YOUR ASSIGNMENT
Write out every record in full, keeping each character exactly as it is.

Dataset entries
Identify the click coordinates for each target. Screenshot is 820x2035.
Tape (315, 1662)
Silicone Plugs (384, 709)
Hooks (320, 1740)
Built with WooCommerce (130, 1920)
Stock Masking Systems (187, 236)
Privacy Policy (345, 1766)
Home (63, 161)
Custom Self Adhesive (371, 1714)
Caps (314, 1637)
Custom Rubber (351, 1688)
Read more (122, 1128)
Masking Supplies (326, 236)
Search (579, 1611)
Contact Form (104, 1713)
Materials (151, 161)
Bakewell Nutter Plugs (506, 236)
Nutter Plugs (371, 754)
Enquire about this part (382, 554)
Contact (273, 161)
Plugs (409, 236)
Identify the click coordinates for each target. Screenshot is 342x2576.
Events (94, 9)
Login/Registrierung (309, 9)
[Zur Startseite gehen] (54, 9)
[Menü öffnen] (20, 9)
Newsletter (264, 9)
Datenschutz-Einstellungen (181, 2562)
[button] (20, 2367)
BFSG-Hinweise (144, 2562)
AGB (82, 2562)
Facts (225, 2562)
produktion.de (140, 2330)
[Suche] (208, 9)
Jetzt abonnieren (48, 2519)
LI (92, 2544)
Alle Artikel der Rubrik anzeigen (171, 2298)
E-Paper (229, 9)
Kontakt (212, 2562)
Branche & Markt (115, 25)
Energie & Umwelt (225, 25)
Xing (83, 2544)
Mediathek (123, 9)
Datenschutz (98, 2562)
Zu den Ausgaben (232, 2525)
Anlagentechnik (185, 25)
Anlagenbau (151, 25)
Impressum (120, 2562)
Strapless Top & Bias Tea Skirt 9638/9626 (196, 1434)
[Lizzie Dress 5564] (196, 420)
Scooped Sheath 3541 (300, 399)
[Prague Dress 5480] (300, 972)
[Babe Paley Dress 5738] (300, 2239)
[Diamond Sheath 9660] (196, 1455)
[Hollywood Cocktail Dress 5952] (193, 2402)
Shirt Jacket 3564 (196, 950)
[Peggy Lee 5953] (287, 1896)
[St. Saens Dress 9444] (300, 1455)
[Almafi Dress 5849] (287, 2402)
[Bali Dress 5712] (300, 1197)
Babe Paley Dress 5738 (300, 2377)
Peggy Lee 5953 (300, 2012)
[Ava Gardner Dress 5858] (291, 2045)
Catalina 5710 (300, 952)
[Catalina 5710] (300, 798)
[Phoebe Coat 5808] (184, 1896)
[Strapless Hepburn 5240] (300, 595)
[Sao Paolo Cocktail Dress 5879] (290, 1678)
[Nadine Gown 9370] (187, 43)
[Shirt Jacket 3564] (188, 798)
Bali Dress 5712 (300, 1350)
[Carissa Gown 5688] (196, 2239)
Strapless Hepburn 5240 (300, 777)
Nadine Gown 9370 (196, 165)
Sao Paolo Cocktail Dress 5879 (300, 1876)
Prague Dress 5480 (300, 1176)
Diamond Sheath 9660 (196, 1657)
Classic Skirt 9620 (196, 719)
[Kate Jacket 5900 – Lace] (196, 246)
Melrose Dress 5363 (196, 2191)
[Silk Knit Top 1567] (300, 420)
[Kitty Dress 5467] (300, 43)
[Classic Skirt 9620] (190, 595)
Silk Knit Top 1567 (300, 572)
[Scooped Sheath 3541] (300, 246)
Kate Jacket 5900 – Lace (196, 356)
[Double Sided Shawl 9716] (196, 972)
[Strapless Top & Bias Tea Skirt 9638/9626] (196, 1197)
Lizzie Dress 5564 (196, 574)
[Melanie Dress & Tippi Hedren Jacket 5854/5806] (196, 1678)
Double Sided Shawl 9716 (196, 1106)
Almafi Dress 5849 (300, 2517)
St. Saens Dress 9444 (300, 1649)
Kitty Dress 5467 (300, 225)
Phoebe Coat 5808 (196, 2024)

RESPONSE TO THE TASK
Identify the click coordinates for each target. Screenshot is 820x2035.
Tape (315, 1662)
Silicone Plugs (384, 709)
Hooks (320, 1740)
Built with WooCommerce (130, 1920)
Stock Masking Systems (187, 236)
Privacy Policy (345, 1766)
Home (63, 161)
Custom Self Adhesive (371, 1714)
Caps (314, 1637)
Custom Rubber (351, 1688)
Read more (122, 1128)
Masking Supplies (326, 236)
Search (579, 1611)
Contact Form (104, 1713)
Materials (151, 161)
Bakewell Nutter Plugs (506, 236)
Nutter Plugs (371, 754)
Enquire about this part (382, 554)
Contact (273, 161)
Plugs (409, 236)
Identify the click coordinates for each target. Screenshot is 342x2576.
Events (94, 9)
Login/Registrierung (309, 9)
[Zur Startseite gehen] (54, 9)
[Menü öffnen] (20, 9)
Newsletter (264, 9)
Datenschutz-Einstellungen (181, 2562)
[button] (20, 2367)
BFSG-Hinweise (144, 2562)
AGB (82, 2562)
Facts (225, 2562)
produktion.de (140, 2330)
[Suche] (208, 9)
Jetzt abonnieren (48, 2519)
LI (92, 2544)
Alle Artikel der Rubrik anzeigen (171, 2298)
E-Paper (229, 9)
Kontakt (212, 2562)
Branche & Markt (115, 25)
Energie & Umwelt (225, 25)
Xing (83, 2544)
Mediathek (123, 9)
Datenschutz (98, 2562)
Zu den Ausgaben (232, 2525)
Anlagentechnik (185, 25)
Anlagenbau (151, 25)
Impressum (120, 2562)
Strapless Top & Bias Tea Skirt 9638/9626 (196, 1434)
[Lizzie Dress 5564] (196, 420)
Scooped Sheath 3541 (300, 399)
[Prague Dress 5480] (300, 972)
[Babe Paley Dress 5738] (300, 2239)
[Diamond Sheath 9660] (196, 1455)
[Hollywood Cocktail Dress 5952] (193, 2402)
Shirt Jacket 3564 (196, 950)
[Peggy Lee 5953] (287, 1896)
[St. Saens Dress 9444] (300, 1455)
[Almafi Dress 5849] (287, 2402)
[Bali Dress 5712] (300, 1197)
Babe Paley Dress 5738 (300, 2377)
Peggy Lee 5953 (300, 2012)
[Ava Gardner Dress 5858] (291, 2045)
Catalina 5710 (300, 952)
[Catalina 5710] (300, 798)
[Phoebe Coat 5808] (184, 1896)
[Strapless Hepburn 5240] (300, 595)
[Sao Paolo Cocktail Dress 5879] (290, 1678)
[Nadine Gown 9370] (187, 43)
[Shirt Jacket 3564] (188, 798)
Bali Dress 5712 (300, 1350)
[Carissa Gown 5688] (196, 2239)
Strapless Hepburn 5240 (300, 777)
Nadine Gown 9370 (196, 165)
Sao Paolo Cocktail Dress 5879 (300, 1876)
Prague Dress 5480 (300, 1176)
Diamond Sheath 9660 (196, 1657)
Classic Skirt 9620 (196, 719)
[Kate Jacket 5900 – Lace] (196, 246)
Melrose Dress 5363 (196, 2191)
[Silk Knit Top 1567] (300, 420)
[Kitty Dress 5467] (300, 43)
[Classic Skirt 9620] (190, 595)
Silk Knit Top 1567 (300, 572)
[Scooped Sheath 3541] (300, 246)
Kate Jacket 5900 – Lace (196, 356)
[Double Sided Shawl 9716] (196, 972)
[Strapless Top & Bias Tea Skirt 9638/9626] (196, 1197)
Lizzie Dress 5564 (196, 574)
[Melanie Dress & Tippi Hedren Jacket 5854/5806] (196, 1678)
Double Sided Shawl 9716 (196, 1106)
Almafi Dress 5849 (300, 2517)
St. Saens Dress 9444 (300, 1649)
Kitty Dress 5467 (300, 225)
Phoebe Coat 5808 (196, 2024)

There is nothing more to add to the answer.